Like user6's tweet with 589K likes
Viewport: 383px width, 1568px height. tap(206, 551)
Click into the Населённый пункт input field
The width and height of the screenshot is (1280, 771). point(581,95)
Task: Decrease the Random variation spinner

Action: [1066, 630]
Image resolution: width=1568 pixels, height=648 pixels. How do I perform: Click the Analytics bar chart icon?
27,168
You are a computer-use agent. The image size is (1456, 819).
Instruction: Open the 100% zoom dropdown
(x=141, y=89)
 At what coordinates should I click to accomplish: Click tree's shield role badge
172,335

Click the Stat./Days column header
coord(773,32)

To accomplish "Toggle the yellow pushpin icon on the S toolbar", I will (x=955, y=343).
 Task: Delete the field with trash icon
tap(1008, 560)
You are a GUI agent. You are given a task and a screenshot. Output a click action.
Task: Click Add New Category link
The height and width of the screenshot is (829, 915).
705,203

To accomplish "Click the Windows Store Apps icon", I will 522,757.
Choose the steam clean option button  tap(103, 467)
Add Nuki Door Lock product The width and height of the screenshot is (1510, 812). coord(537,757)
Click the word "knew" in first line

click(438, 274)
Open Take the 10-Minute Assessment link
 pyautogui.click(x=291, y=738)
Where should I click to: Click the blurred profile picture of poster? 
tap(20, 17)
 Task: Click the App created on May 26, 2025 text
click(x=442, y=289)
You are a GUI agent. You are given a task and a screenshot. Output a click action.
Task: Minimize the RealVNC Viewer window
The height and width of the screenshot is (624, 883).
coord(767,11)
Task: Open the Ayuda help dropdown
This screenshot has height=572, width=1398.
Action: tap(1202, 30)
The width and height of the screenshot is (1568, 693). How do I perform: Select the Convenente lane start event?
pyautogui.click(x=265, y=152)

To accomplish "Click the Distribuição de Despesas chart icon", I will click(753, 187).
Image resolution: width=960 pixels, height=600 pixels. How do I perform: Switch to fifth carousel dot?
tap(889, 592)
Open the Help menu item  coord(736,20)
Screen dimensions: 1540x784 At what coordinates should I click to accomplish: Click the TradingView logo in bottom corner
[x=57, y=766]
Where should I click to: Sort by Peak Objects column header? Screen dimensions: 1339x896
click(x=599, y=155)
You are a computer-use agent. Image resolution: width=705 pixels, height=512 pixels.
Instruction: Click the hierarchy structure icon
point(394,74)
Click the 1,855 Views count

> **Stated task**
Pick out each line in the records above that contains the word "computer" and copy those lines in full.

> **Result of this task**
You are a computer-use agent. The image size is (1456, 819).
You are a computer-use agent. Image resolution: width=705 pixels, height=512 pixels.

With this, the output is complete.